ECLI:NL:GHDHA:2014:4605

Gerechtshof Den Haag

Datum uitspraak
11 november 2014
Publicatiedatum
12 mei 2015
Zaaknummer
200.089.682/01
Instantie
Gerechtshof Den Haag
Type
Uitspraak
Rechtsgebied
Civiel recht
Procedures
  • Hoger beroep
Rechters
Vindplaatsen
  • Rechtspraak.nl
AI samenvatting door LexboostAutomatisch gegenereerd

Hoger beroep inzake schadevergoeding na aanrijding tussen voertuigen

In deze zaak gaat het om een hoger beroep dat [appellant] heeft ingesteld tegen een vonnis van de rechtbank Rotterdam, waarin de rechtbank op 6 april 2011 heeft geoordeeld over de schadevergoeding na een aanrijding tussen een door [appellant] bestuurde Mercedes Benz en een door [betrokkene 1] bestuurde Seat Cordoba. De aanrijding vond plaats op 29 juni 2007. [appellant] stelde dat hij eigenaar was van de Mercedes en dat hij recht had op schadevergoeding van Achmea, de verzekeraar van de Seat.

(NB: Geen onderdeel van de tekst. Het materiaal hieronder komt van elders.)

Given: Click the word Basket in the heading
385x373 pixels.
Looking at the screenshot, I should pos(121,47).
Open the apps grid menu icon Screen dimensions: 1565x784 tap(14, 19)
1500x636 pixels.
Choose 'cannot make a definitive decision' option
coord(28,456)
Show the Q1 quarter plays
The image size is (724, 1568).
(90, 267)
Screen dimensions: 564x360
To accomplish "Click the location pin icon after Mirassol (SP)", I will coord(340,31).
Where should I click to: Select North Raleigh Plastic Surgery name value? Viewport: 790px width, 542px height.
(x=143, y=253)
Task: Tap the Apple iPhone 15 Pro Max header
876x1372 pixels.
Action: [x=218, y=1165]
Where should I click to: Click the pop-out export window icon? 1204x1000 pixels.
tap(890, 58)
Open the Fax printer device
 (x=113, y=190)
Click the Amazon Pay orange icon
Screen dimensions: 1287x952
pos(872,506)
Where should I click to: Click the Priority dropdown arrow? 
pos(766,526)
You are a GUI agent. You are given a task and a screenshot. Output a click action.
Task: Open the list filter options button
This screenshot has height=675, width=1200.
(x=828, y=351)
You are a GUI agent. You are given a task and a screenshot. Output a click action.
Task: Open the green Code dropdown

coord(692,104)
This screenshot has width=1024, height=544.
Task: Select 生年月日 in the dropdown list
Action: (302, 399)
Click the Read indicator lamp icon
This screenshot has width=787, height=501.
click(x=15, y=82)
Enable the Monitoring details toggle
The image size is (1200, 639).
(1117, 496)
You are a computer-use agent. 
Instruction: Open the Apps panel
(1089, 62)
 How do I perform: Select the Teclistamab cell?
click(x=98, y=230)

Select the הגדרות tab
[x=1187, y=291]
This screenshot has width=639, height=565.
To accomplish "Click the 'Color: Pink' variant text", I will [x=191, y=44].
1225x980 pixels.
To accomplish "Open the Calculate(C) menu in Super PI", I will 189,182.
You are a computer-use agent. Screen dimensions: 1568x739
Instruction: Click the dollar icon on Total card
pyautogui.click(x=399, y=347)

Achmea betwistte dit en stelde dat de Mercedes eigendom was van [vennootschap], waardoor [appellant] geen recht op schadevergoeding zou hebben.

Het hof heeft vastgesteld dat de rechtbank Rotterdam op grond van artikel 7, lid 1 van de Wet Aansprakelijkheid Motorvoertuigen (WAM) bevoegd was om van de zaak kennis te nemen. De kern van het geschil was of [appellant] als belanghebbende in de zin van de WAM kon worden aangemerkt. Het hof oordeelde dat [appellant] onvoldoende bewijs had geleverd om aan te tonen dat hij ten tijde van de aanrijding eigenaar was van de Mercedes. Het hof concludeerde dat de schade aan de Mercedes niet in het vermogen van [appellant] was geleden, en dat hij derhalve niet als rechthebbende in de zin van de WAM kon worden beschouwd.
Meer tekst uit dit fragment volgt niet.